▶ _Assignment_
Nothing but the lines from the one with "PERCHÉ NO (21, 1359)" through the end of the records below should be written out, and each must match word for word.

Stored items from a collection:
══════════════════════════════
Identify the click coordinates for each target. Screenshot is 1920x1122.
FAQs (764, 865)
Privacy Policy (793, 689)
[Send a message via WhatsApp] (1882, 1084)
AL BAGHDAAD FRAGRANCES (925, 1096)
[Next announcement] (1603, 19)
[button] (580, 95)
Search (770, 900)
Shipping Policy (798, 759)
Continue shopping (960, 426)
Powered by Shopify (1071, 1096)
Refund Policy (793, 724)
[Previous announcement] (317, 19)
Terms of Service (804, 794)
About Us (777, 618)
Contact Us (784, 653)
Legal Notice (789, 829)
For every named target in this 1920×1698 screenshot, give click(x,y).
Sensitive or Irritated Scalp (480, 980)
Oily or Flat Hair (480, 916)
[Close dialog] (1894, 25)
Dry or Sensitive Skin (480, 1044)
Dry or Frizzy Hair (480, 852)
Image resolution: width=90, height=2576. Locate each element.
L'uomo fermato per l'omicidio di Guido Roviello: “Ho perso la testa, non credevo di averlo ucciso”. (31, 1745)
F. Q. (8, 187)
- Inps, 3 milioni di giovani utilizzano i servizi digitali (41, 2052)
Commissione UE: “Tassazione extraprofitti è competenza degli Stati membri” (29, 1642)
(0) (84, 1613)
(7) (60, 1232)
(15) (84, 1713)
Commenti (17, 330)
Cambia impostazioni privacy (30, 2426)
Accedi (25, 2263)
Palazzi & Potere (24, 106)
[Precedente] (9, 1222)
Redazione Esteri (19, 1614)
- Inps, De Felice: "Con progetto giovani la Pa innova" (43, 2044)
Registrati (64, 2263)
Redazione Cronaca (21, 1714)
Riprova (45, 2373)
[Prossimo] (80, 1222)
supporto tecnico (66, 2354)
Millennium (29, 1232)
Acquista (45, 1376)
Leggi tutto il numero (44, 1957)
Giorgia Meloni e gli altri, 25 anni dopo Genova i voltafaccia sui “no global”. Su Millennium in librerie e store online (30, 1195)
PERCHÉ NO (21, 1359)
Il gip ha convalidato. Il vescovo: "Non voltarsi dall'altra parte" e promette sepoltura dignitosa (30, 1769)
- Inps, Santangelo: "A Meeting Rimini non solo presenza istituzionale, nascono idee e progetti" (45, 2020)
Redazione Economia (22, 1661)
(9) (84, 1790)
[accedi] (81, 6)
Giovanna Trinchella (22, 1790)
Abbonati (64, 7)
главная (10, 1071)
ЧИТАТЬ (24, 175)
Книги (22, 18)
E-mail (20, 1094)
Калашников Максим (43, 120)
══════════════════════════════
▶ _Exercise response_
PERCHÉ NO (21, 1359)
Il gip ha convalidato. Il vescovo: "Non voltarsi dall'altra parte" e promette sepoltura dignitosa (30, 1769)
- Inps, Santangelo: "A Meeting Rimini non solo presenza istituzionale, nascono idee e progetti" (45, 2020)
Redazione Economia (22, 1661)
(9) (84, 1790)
[accedi] (81, 6)
Giovanna Trinchella (22, 1790)
Abbonati (64, 7)
главная (10, 1071)
ЧИТАТЬ (24, 175)
Книги (22, 18)
E-mail (20, 1094)
Калашников Максим (43, 120)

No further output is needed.